Data records
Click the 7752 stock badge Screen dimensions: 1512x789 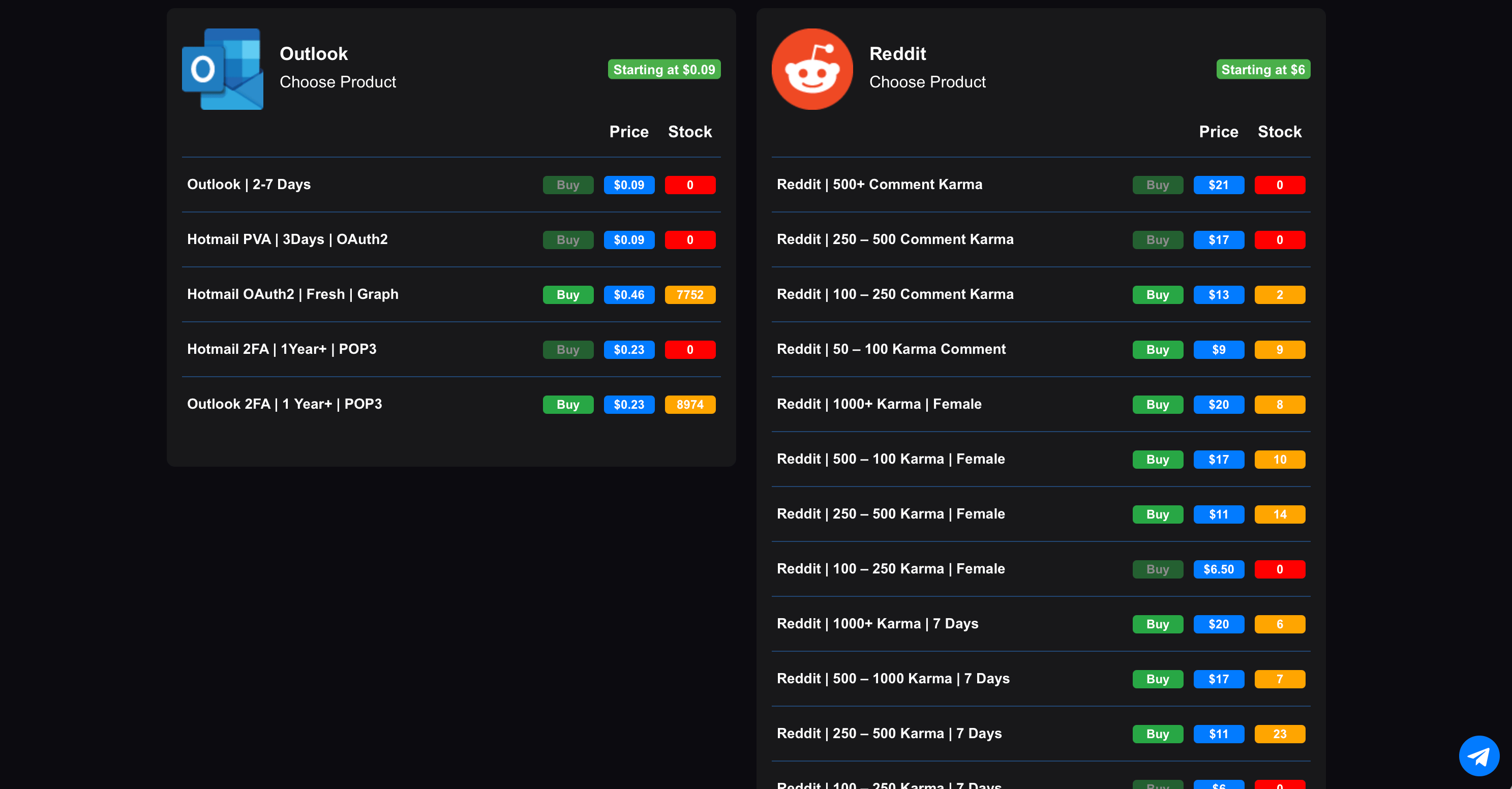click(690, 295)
...
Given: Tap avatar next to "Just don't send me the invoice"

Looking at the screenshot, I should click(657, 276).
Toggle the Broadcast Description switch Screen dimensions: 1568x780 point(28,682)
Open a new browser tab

Objective
Set down the lines from the one containing "Given: Tap avatar" through the one containing "Open a new browser tab", repeating them word for word.

Answer to this problem
Given: Tap avatar next to "Just don't send me the invoice"

Looking at the screenshot, I should click(657, 276).
Toggle the Broadcast Description switch Screen dimensions: 1568x780 point(28,682)
Open a new browser tab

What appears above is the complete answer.